# Written request
Write out each of the records below word for word, but leave the pictures out.

(Rows on where the targets appear)
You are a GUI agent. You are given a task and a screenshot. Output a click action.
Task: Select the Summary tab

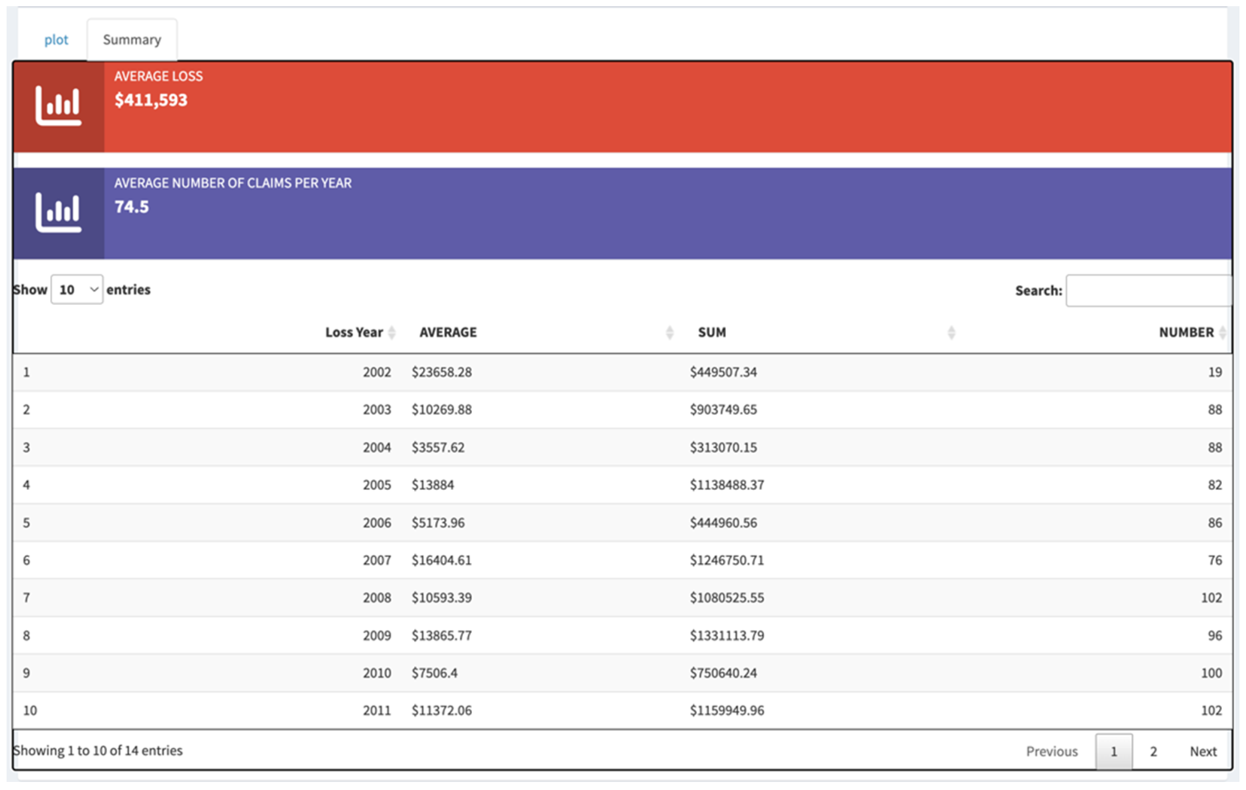pyautogui.click(x=132, y=40)
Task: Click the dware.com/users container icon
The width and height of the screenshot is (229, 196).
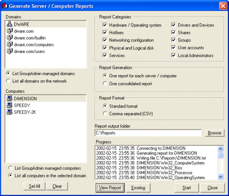Action: (x=10, y=51)
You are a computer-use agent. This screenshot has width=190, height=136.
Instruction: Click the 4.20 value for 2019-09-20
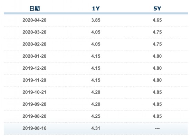96,104
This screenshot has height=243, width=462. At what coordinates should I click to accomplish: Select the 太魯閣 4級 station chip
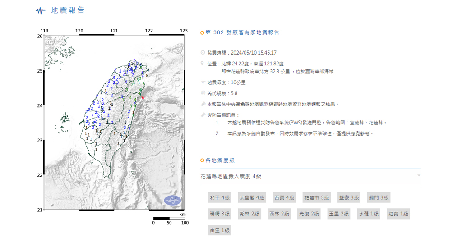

# Solution for this task
You are a GUI agent. You are given a task and a screenshot. Output a click action.
Task: Select the Summary tab

pyautogui.click(x=132, y=40)
Task: Click the dware.com/users container icon
The width and height of the screenshot is (229, 196).
Action: (x=10, y=51)
You are a computer-use agent. This screenshot has width=190, height=136.
Instruction: Click the 4.20 value for 2019-09-20
96,104
This screenshot has height=243, width=462. At what coordinates should I click to accomplish: Select the 太魯閣 4級 station chip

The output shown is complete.